- investment - Oil spill
BP courts foreign wealth in wake of Gulf of Mexico disaster
BP chief executive Tony Hayward (pictured) was to visit Abu Dhabi on Wednesday amid reports the company is courting foreign sovereign wealth funds following the havoc the Gulf of Mexico oil spill has wreaked on the environment and BP's share price.
AFP - BP's chief executive Tony Hayward was in Abu Dhabi on Wednesday amid speculation Britain's oil giant is seeking support from foreign sovereign wealth funds in the wake of the Gulf of Mexico oil disaster.
"It is a private visit" to the capital of the oil-rich United Arab Emirates, a BP official told AFP.

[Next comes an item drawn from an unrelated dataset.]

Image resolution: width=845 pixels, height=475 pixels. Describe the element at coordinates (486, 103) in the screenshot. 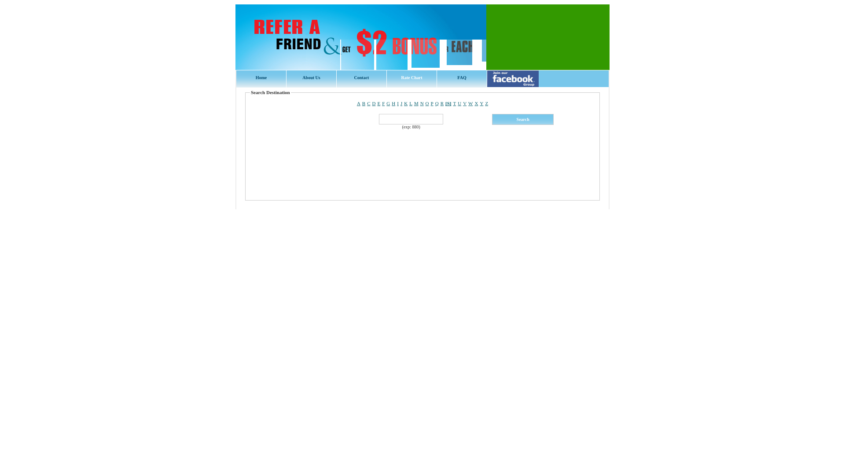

He gave no details on the visit to the home base of the Abu Dhabi Investment Authority, considered the world's largest sovereign wealth fund with assets of more than 600 billion dollars.
In London, a BP spokesman said on Tuesday that Hayward was visiting "our important partners" amid speculation it was seeking help to cope with the soaring spill costs in the Gulf of Mexico.
"Our chief executive is on a general series of visits to our important partners," he said.
The company is reportedly seeking the support of foreign sovereign wealth funds in the wake of the Gulf of Mexico oil disaster and the resulting collapse in its share price.
Reports say securing the support of sovereign wealth funds could stave off a possible takeover bid for BP from a major competitor such as Exxon, Shell or Total.
Hayward was in Baku on Tuesday where he reassured Azerbaijan of BP's commitment to energy projects in that country despite rising costs from the oil spill, now put at some three billion dollars.
BP has said it can cope with the soaring cost without asking existing shareholders for cash but he company has also indicated that it would welcome new shareholders.